Comprehending Transient Hydraulic plots 1

[Iomcube]

I have modeled a simple system of single pipe. The upstream is connected to a water reservoir RL(m)=80 & pipe RL(m)=20, Dia(m)=0.6 & Length(m)=5500. The downstream (end connection) is a shut-off valve discharging to atmosphere @ 0.12m^3/s. This valve is simulated to close at 0.01s abruptly

Now I have x2 graphs from which I need to comprehend:

1] Wave reflection time 2L/c ...more about this parameter:

https://mysite.du.edu/~jcalvert/tech/fluids/waterham.htm

2] System deceleration value

Now please audit if my comprehension is correct

From the 1st plot 2L/c = ~19.5s
so c = (2*5500)/19.5 = 564m/s

From 2nd plot system deceleration is
0.12/(0.25*pi*0.6^2) = 0.424m/s
0.424/2.5 = 0.17m/s^2

 

[1503-44]

I'm not sure what you're doing there.

sonic velocity in water is around 1450m/s, not 564.

“What I told you was true ... from a certain point of view.” - Obi-Wan Kenobi, "Return of the Jedi"

 

[Iomcube]

ax1e, thanks for your input I had discovered my mistake. 19.5sec, time duration of complete wavelength (if you put it that way) equals 4L/c

From the 1st plot 4L/c = 19.5s
so c = (4*5500)/19.5 = 1128.2m/s

ax1e, you previously said you are versed with transient software. So how do you estimate system deceleration from the plots? Any method of calculating it?

> _Supplied data_
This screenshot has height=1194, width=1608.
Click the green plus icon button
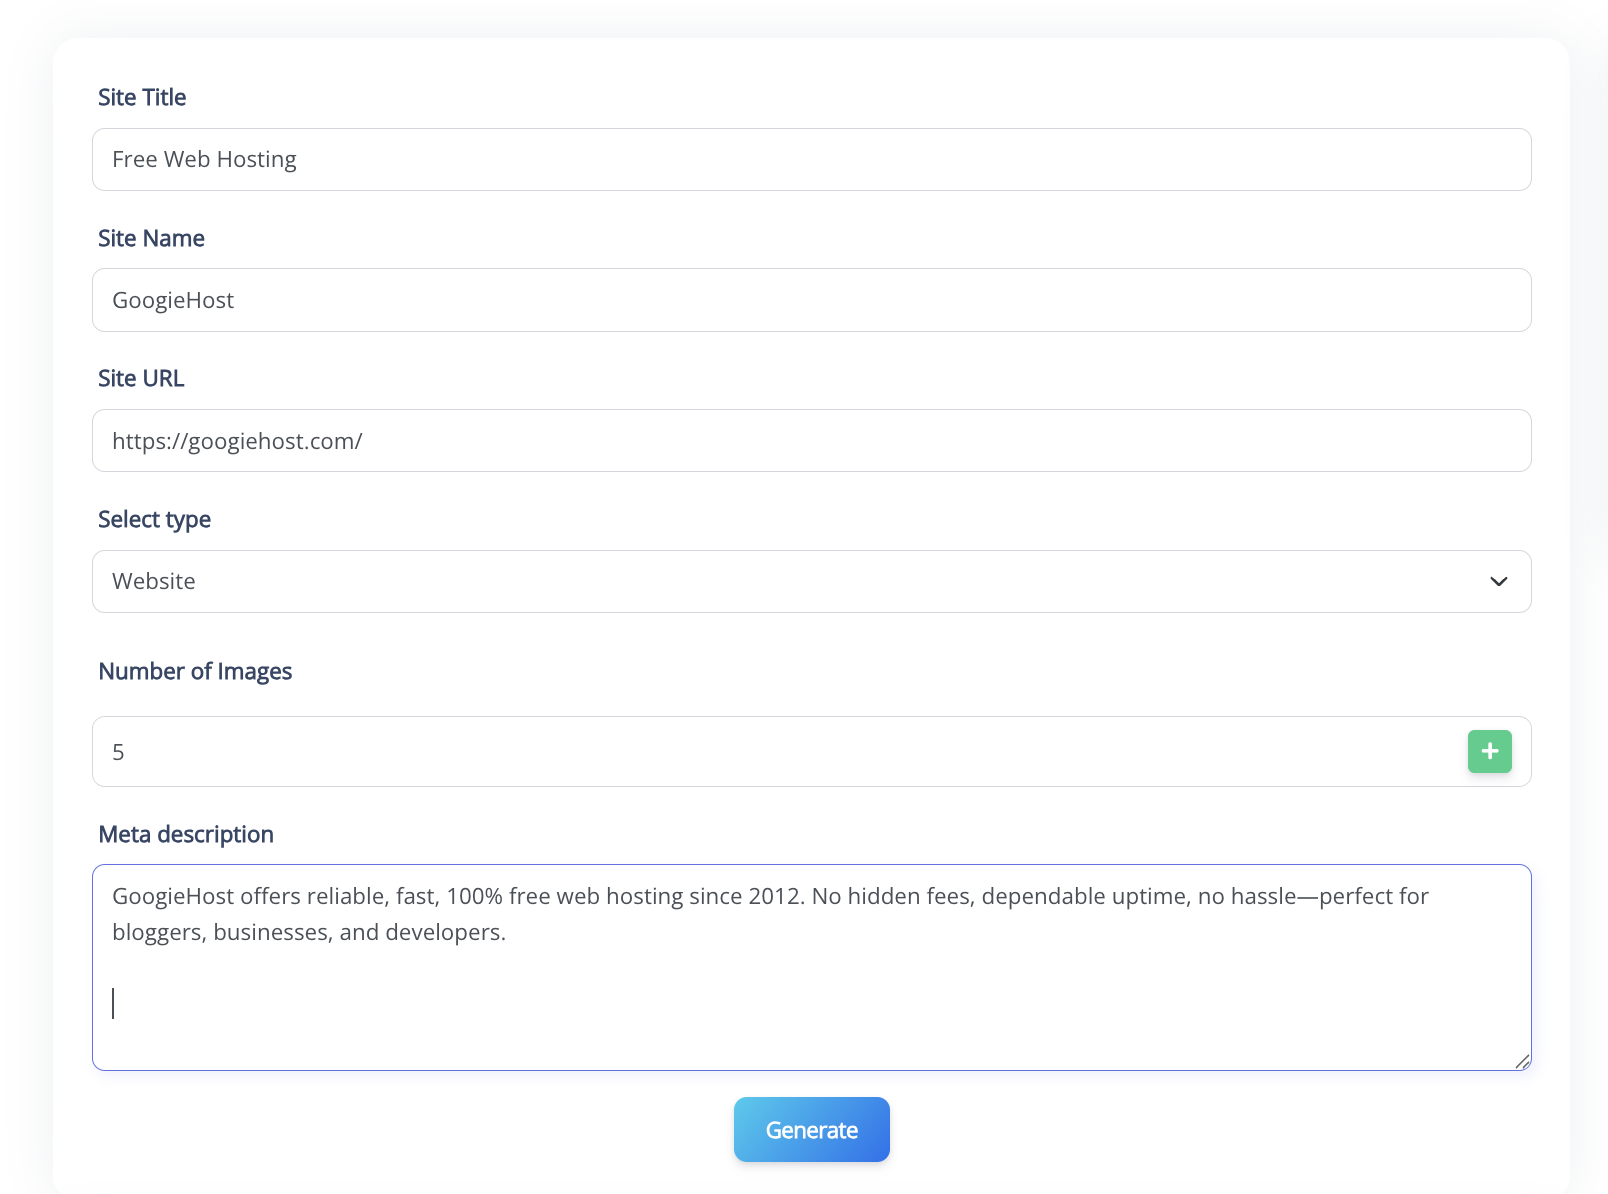point(1489,751)
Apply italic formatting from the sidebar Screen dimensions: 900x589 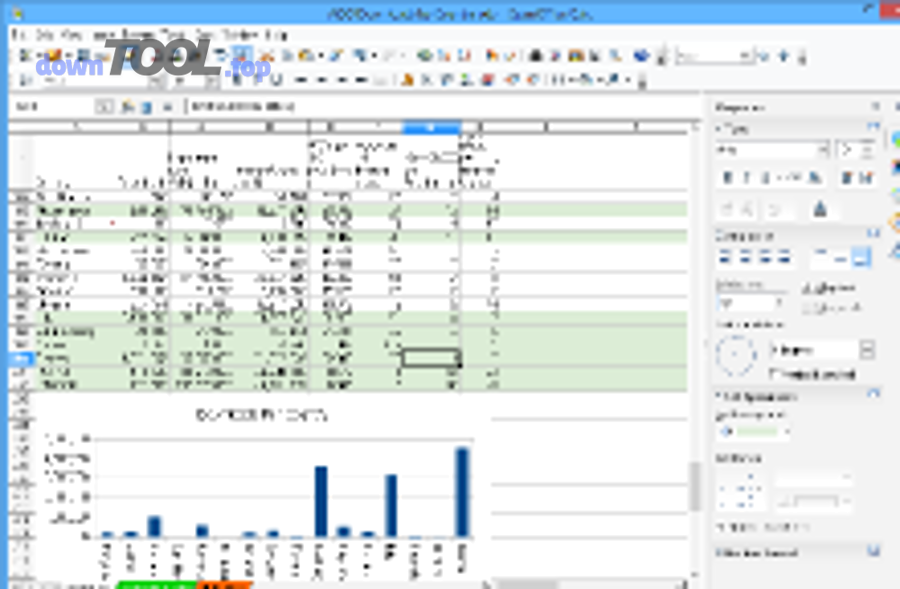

> _Exercise goal_
Answer these questions from the forum thread on transient hydraulic plots.
1. What pipe length, in meters, does the original post give?
2. What figure does the first reply give for sonic velocity in water?
3. In the follow-up post, what does the 19.5 s duration equal?

> _Answer to the exercise_
1. 5500 m
2. Around 1450 m/s
3. 4L/c